Document:
☆ ☆ ☆ ☆

Understanding EXPLAIN SELECT to optimize MySQL query

Question

I have this table schema:

CREATE TABLE `exchange` (
  `id` bigint unsigned NOT NULL AUTO_INCREMENT,
  `exchange` double unsigned NOT NULL,
  `created_at` datetime NOT NULL DEFAULT CURRENT_TIMESTAMP,
  `platform_id` bigint unsigned NOT NULL,
  `product_id` bigint unsigned NOT NULL,
  PRIMARY KEY (`id`),
  KEY `exchange_created_at_index` (`created_at`),
  KEY `exchange_product_id_created_at_id_index` (`product_id`,`created_at`,`id`),
  KEY `exchange_product_id_created_at_platform_id_id_index` (`product_id`,`created_at`,`platform_id`,`id`),
  KEY `exchange_platform_fk` (`platform_id`),
  KEY `exchange_platform_id_created_at_id_index` (`platform_id`,`created_at`,`id`),
  CONSTRAINT `exchange_platform_fk` FOREIGN KEY (`platform_id`) REFERENCES `platform` (`id`) ON DELETE CASCADE,
  CONSTRAINT `exchange_product_fk` FOREIGN KEY (`product_id`) REFERENCES `product` (`id`) ON DELETE CASCADE
) ENGINE=InnoDB DEFAULT CHARSET=utf8mb4 COLLATE=utf8mb4_unicode_ci;

This table has about 14.761.479 rows

I'm trying to optimize this query:

SELECT *
FROM `exchange`
WHERE (
    `created_at` >= '2021-09-17 22:36:11'
    AND `platform_id` = 1
    AND `id` IN (
        SELECT MIN(`id`)
        FROM `exchange`
        WHERE `created_at` >= '2021-09-17 22:36:11'
        GROUP BY `product_id`
    )
);

425 rows in set (14,69 sec)

Subquery only is about 2 seconds:

SELECT MIN(`id`)
FROM `exchange`
WHERE `created_at` >= '2021-09-17 22:36:11'
GROUP BY `product_id`;

729 rows in set (2,11 sec)

☆ ☆ ☆ ☆

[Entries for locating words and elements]
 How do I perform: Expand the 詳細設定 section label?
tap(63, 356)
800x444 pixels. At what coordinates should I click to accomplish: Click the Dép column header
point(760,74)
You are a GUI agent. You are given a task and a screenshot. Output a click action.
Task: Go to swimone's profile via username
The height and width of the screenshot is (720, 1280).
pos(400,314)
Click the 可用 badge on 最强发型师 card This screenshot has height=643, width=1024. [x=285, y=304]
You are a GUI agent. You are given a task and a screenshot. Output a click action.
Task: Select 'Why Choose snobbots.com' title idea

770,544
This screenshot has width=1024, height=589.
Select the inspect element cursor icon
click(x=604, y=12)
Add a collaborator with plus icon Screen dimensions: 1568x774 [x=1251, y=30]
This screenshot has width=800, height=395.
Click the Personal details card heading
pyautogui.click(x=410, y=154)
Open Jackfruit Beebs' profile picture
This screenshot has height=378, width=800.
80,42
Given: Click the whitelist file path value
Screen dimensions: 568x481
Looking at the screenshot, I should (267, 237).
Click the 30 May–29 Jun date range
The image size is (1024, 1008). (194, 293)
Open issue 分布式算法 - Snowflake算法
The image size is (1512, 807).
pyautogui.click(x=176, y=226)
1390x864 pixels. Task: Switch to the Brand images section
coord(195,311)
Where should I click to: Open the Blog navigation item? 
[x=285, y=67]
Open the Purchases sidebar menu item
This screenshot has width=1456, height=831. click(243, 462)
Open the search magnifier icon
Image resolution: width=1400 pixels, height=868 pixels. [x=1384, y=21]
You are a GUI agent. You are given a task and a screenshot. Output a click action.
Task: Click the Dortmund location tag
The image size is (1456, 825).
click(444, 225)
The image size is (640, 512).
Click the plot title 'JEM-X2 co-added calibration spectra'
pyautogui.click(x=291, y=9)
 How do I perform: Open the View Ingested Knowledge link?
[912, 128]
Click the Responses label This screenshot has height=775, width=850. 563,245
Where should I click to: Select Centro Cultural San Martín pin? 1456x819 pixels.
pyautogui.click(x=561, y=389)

☆ ☆ ☆ ☆

What to work on:
• 1. Which storage engine does the exchange table use, according to the MySQL query thread?
• 2. Reproduce the MySQL query thread from "Subquery only is" to "set (2,11 sec)".

Task-by-task solutions:
• 1. InnoDB

• 2.
Subquery only is about 2 seconds:

SELECT MIN(`id`)
FROM `exchange`
WHERE `created_at` >= '2021-09-17 22:36:11'
GROUP BY `product_id`;

729 rows in set (2,11 sec)